[Saved data entries]
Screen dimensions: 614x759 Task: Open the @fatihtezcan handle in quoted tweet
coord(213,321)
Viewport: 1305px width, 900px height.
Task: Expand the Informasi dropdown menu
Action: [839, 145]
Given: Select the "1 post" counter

▶ [EXERCISE REQUIREMENTS]
Output the records exactly, including every line.

▶ [RESULT OF THIS EXERCISE]
Screen dimensions: 614x759 Task: Open the @fatihtezcan handle in quoted tweet
coord(213,321)
Viewport: 1305px width, 900px height.
Task: Expand the Informasi dropdown menu
Action: [839, 145]
Given: Select the "1 post" counter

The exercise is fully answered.